The Washington Post, home to journalists as the "Watergate" team of Bob Woodward and Carl Bernstein, is among the rapidly dwindling number of U.S. newspapers with a profitable business - a function of the rapid migration of readers to Internet and other digital media sources. Warren Buffett owns a slice of its parent company, Washington Post Co, whose operating income has plummeted almost 40 percent since 2008, to $146.2 million in 2012. "I doubt it is a financially oriented investment for him as much as a chance to play a more important role as a steward of an important public trust/asset," said James Barksdale, President of Atlanta investment firm Equity Investment Corp. Barksdale said his firm did not own Washington Post shares because he thought they traded higher than he thought justified, "probably due to the Buffett halo," he added. Bezos will buy the Post along with other newspaper assets from the Washington Post Co. Amazon.com is to be kept separate from the Post deal, according to the Washington Post.
The deal, which caught many industry watchers by surprise, was arranged in private by Allen & Co. It comes on the heels of near-unprecedented media deal activity this year, with the Globe transaction announced just over the weekend, the Tribune Co hiving off its publishing and broadcasting businesses and the Los Angeles Times reportedly up for sale. GRAHAM FAMILY RELINQUISH THEIR CLAIM Washington Post Chairman and Chief Executive Donald E. Graham, whose family owns the paper, explained his decision to part ways with the publication, which will continue to be headed on a daily basis by CEO Katharine Weymouth. "As the newspaper business continued to bring up questions to which we have no answers, Katharine and I began to ask ourselves if our small public company was still the best home for the newspaper.
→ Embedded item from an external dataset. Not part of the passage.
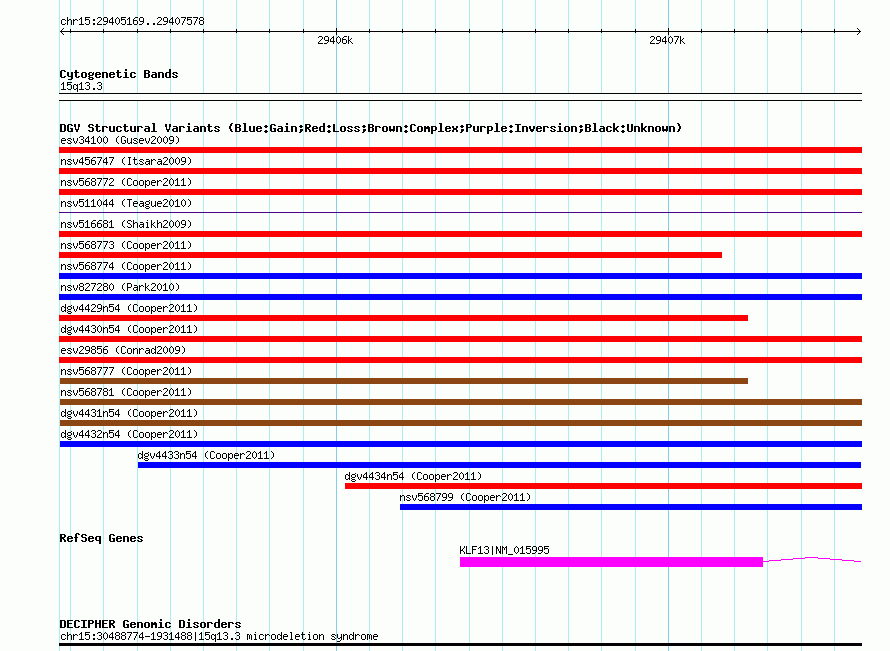Open the dgv4434n54 red loss bar
The image size is (890, 651).
pos(603,486)
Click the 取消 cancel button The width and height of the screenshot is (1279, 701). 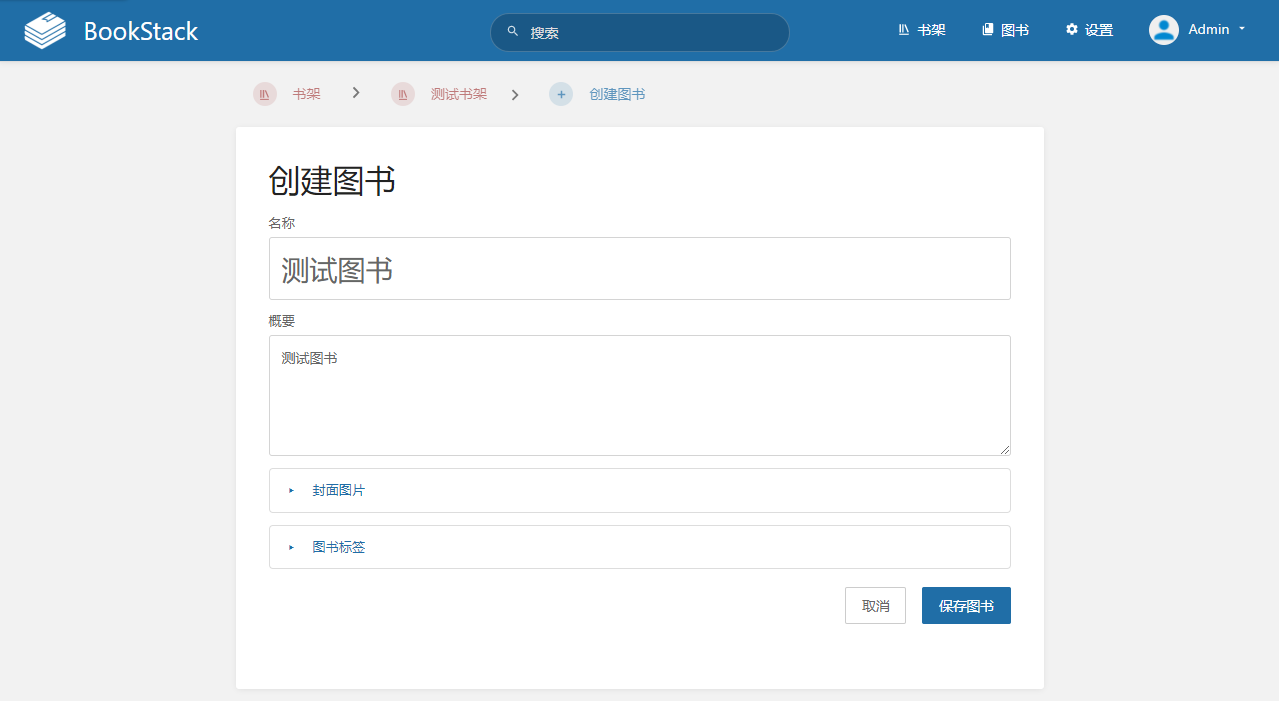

Our revenues had declined seven years in a row," Graham said in his letter to employees. "Jeff Bezos' proven technology and business genius, his long-term approach and his personal decency make him a uniquely good new owner for the Post." The transaction covers The Washington Post and other publishing businesses, including the Express newspaper, The Gazette Newspapers, Southern Maryland Newspapers, Fairfax County Times, El Tiempo Latino and Greater Washington Publishing. Bezos is the world's 19th richest person with a fortune of $25.2 billion, according to Forbes magazine.
His other major personal project is called Blue Origin, which aims to be one of the first non-government funded ventures to send people and cargo into space, potentially winning lucrative contracts that were once fulfilled by NASA. Bezos has already spent millions of dollars on this project, with millions more in the pipeline. He did not elaborate in great detail on his motivations behind his latest deal on Monday. But in 2009, when asked at the debut of the Kindle 2 whether the electronic-reader could help print media, Bezos said he thought there were "genuine opportunities" to save journalism. "And we're excited about helping with that," he added, according to the International Herald Tribune.